* SOURCE TEXT *

^^^^^^^^^^^^^^^^

08_Perspectives

Perspectives on the Framework

Who’s left out of the conversation

The problem of marginalizing students in the scholarly conversation

Allan Van Hoye is government information librarian at the University of Colorado-Boulder, email: allan.vanhoye@colorado.edu

The description of the frame “Scholarship as Conversation” in the ACRL “Framework for Information Literacy for Higher Education” states “[w]hile novice learners and experts at all levels can take part in the conversation, established power and authority structures may influence their ability to participate and can privilege certain voices and information.”1

When I think about scholarship as conversation I wonder, who does this discussion exclude? Librarians often consider the role race, gender, and sexuality have in excluding people from the conversation, and these are extremely important issues to explore and work to equalize. However, there is another group whose voice is often marginalized in academia: students.

By emphasizing the importance of one type of discourse over another, librarians can reinforce notions of scholarship that exclude or appear to exclude student participation. In particular, a focus on peer-reviewed journal articles as the gold standard in academic discourse unduly prioritizes certain voices in a format that many students do not understand or feel like they can participate in.

These notions can stifle or undervalue the contributions students make to scholarly conversations, formally or informally, and can reinforce the idea that students are not engaged in meaningful discourse.

Student deficiency

It seems like every conference or gathering of academic librarians I attend includes at least one presentation that implies that students are incapable of doing proper research and that it is up to us as librarians to fill this void of knowledge. You see this sentiment reflected in the Twitter feeds from some conferences, though thankfully, it is often rebuffed. This way of thinking is not only problematic as a teaching practice, but it makes it difficult to see the contributions students make.

One Friday morning, while taking a break from the research desk after a frustrating student interaction, I began to read the “graffiti” that seems to show up in most bathrooms. Someone had written the question “Why don’t we vote online for elections?” Written around it, in self-contained parameters that looked much like a Tumblr blog, was a political discussion on the merits of online voting. I often read articles or hear discussions on how to get students engaged with information and the scholarly conversation, but this seemed to me to be proof that they are already engaged. I wonder if the problem is that we, as teachers and librarians, do not know how to recognize this?

I don’t have an exact answer to this, but I would suggest that one of the disconnects librarians have with students is that we assume that our way of finding and thinking about information is the correct way and that our teaching should be focused on getting students to understand our systems or way of thinking.

As a new librarian, when I hear my colleagues talk about how students do not understand how to use the library, I’m not entirely sure I do either. When teaching, many of my colleagues start with a database, I start with Google or a discovery tool. Where they focus on Boolean searching, I focus on talking about academic vernacular. I often watch librarians click through multiple links and sites, talking at length using library jargon about databases and subject terms, while the students watch in confusion. This same disconnect that shows in our classroom sessions also bleeds into our reference transactions and research guides.

^^^^^^^^^^^^^^^^

Stored records

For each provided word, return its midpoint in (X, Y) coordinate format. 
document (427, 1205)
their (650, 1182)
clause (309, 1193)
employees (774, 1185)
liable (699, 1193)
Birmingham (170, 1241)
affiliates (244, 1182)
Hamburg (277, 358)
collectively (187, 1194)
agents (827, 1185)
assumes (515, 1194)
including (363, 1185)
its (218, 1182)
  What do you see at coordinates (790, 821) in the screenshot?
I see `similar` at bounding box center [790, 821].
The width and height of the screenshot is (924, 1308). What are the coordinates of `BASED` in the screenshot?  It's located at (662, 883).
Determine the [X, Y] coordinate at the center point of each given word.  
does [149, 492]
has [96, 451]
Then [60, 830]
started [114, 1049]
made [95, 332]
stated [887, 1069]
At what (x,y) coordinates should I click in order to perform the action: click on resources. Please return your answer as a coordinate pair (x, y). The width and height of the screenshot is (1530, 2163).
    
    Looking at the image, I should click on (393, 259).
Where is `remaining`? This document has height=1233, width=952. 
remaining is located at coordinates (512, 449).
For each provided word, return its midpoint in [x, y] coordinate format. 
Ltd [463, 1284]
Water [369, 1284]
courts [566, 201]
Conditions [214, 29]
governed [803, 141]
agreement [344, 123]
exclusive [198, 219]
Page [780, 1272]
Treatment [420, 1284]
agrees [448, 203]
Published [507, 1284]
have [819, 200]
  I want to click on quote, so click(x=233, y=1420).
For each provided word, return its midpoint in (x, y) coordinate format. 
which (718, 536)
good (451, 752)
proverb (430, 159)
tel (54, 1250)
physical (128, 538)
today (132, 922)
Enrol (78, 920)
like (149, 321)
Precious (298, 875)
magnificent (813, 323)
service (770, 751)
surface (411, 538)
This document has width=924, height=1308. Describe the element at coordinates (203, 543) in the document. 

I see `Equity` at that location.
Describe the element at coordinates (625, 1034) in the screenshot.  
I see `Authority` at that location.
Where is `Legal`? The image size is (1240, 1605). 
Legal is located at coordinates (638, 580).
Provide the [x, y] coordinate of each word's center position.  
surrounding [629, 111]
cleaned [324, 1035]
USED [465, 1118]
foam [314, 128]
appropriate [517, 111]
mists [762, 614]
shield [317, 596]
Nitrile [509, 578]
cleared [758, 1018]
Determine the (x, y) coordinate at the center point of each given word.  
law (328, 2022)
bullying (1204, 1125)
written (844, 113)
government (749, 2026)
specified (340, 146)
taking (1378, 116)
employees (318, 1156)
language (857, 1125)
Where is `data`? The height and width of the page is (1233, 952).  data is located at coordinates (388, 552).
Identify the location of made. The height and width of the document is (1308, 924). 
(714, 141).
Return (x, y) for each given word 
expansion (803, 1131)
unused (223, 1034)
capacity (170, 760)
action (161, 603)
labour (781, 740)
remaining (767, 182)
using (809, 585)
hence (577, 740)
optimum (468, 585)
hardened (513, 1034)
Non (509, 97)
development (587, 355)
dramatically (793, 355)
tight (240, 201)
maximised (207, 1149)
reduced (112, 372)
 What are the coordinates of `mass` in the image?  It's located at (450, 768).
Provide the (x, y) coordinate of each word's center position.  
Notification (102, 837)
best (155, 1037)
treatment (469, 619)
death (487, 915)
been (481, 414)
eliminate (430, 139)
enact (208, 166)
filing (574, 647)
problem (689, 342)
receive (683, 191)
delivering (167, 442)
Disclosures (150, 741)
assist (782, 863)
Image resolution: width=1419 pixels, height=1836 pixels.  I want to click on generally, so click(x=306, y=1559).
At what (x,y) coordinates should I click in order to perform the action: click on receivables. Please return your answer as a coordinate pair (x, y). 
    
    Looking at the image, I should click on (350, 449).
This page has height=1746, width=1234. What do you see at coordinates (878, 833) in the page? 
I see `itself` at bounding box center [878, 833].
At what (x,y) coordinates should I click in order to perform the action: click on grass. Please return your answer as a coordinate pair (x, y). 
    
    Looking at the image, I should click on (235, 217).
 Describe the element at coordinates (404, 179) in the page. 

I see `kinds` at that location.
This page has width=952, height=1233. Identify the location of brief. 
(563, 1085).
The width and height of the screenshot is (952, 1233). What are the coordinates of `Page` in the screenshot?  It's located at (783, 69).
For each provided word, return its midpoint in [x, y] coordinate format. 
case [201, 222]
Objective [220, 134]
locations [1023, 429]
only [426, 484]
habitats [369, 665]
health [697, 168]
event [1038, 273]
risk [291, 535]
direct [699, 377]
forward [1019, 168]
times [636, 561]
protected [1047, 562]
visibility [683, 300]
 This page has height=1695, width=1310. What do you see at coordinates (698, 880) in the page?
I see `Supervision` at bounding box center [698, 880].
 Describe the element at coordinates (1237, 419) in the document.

^^^^^^^^^^^^^^^^

* WORK INSTRUCTION *
Condense the paragraph in the piece on students and the scholarly conversation that begins "By emphasizing the importance" into a short list of its main points.

* RESPONSE BOX *
- When librarians favor one type of discourse over another, they can reinforce ideas of scholarship that exclude, or seem to exclude, students.
- Treating peer-reviewed journal articles as the gold standard of academic discourse gives too much priority to certain voices.
- Many students do not understand that format or feel they can take part in it.